◆ **Problem requirements**:
Whenever a line in the data contains "agent", show that line.

◆ **Provided material**:

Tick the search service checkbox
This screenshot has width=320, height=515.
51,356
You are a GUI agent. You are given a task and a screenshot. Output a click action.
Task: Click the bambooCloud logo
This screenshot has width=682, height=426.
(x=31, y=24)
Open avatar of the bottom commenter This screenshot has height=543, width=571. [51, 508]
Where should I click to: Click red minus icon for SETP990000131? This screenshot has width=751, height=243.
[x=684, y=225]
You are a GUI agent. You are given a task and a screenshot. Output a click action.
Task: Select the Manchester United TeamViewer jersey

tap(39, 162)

==

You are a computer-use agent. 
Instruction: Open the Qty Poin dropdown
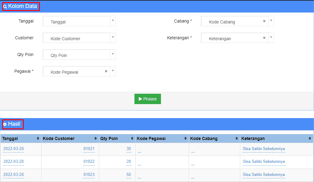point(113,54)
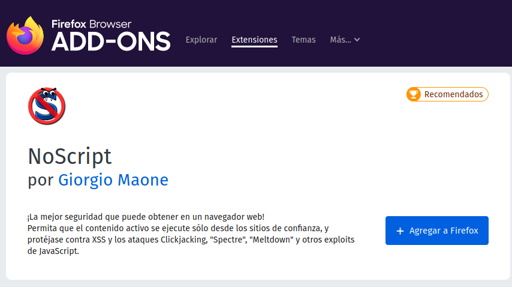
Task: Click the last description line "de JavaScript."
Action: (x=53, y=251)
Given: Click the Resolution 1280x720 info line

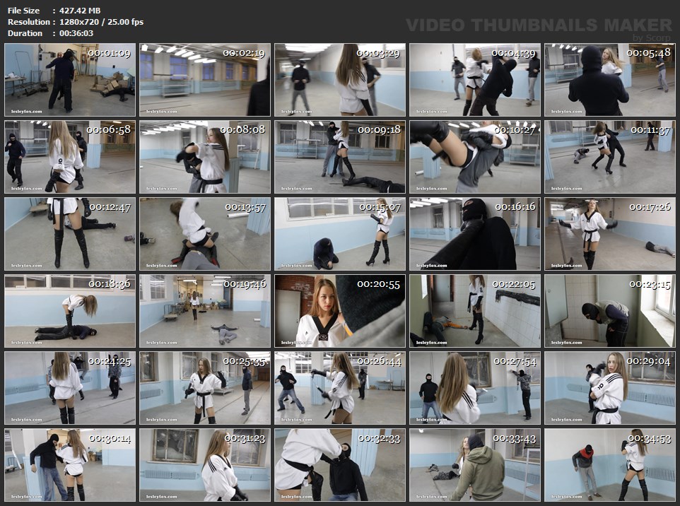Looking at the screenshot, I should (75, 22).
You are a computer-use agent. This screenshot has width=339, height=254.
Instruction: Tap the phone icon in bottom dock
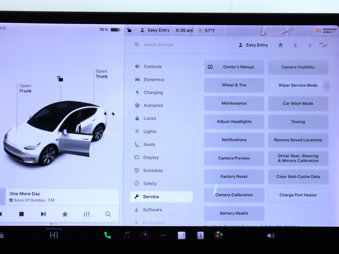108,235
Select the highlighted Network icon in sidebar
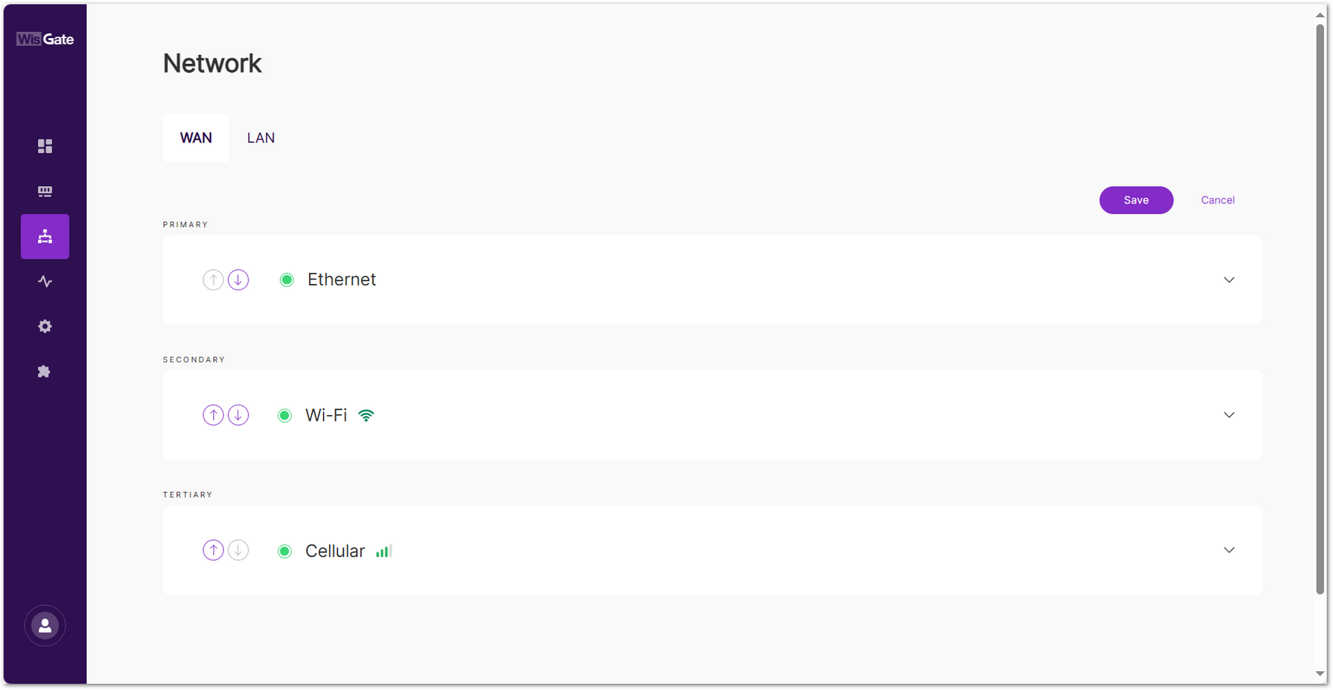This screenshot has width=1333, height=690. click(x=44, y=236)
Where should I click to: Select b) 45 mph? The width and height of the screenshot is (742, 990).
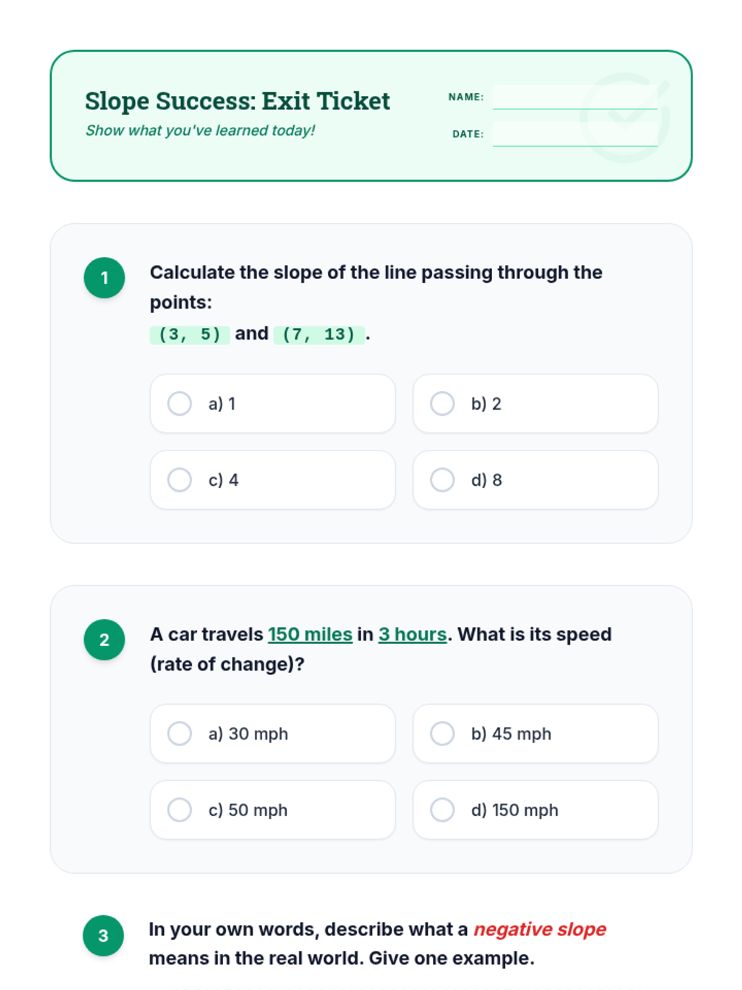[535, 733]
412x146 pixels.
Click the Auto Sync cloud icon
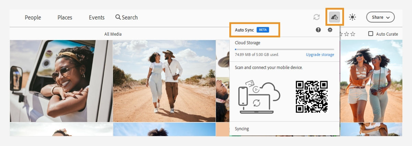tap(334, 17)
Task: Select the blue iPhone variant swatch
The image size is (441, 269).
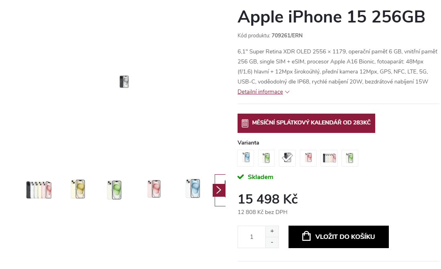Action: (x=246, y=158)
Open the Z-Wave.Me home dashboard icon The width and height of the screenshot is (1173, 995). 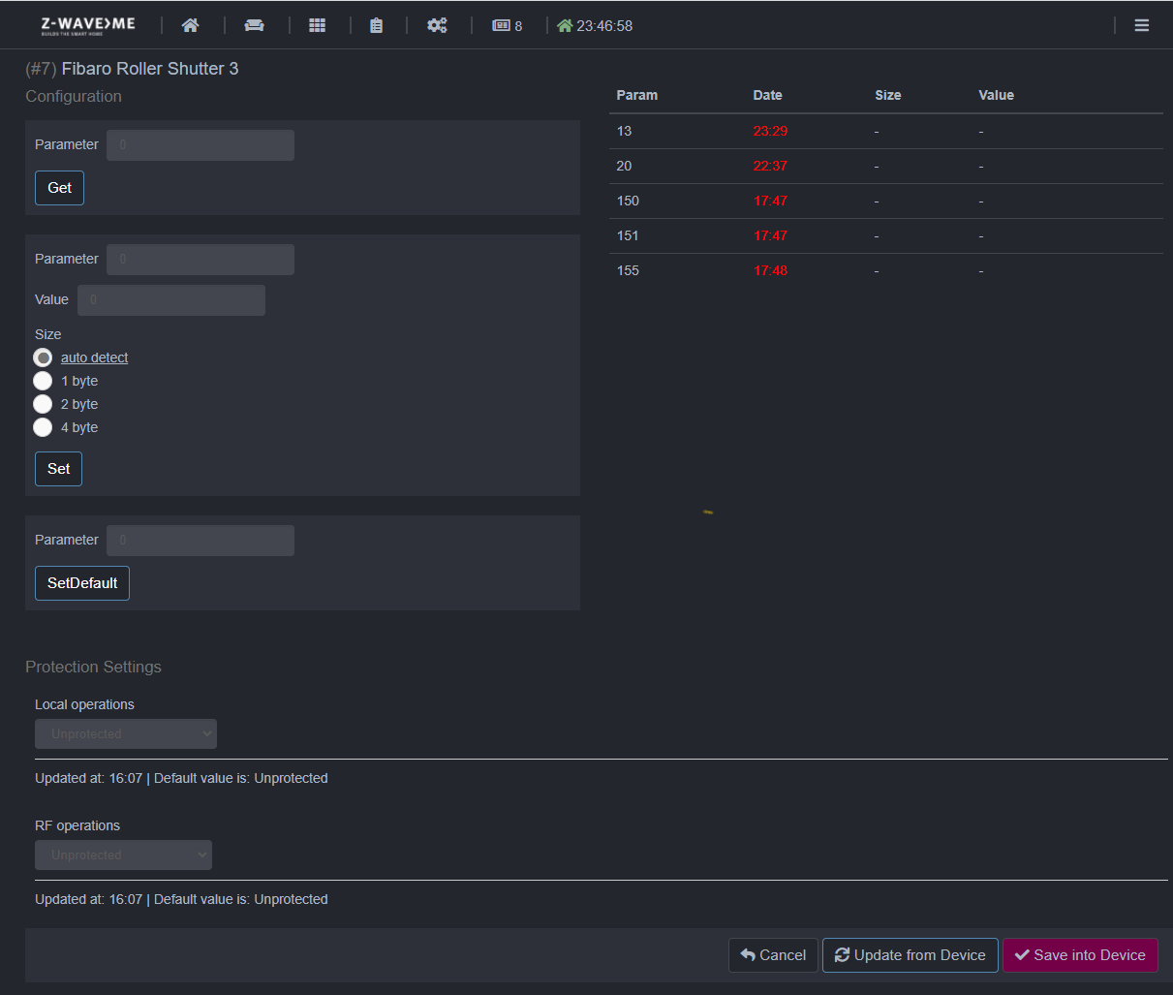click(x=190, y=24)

◆ **Task answer**:
You are a GUI agent. You are given a task and a screenshot. Output a click action.
You are a GUI agent. You are given a task and a screenshot. Output a click action.
You are a computer-use agent. 
You are a computer-use agent. This screenshot has width=339, height=254.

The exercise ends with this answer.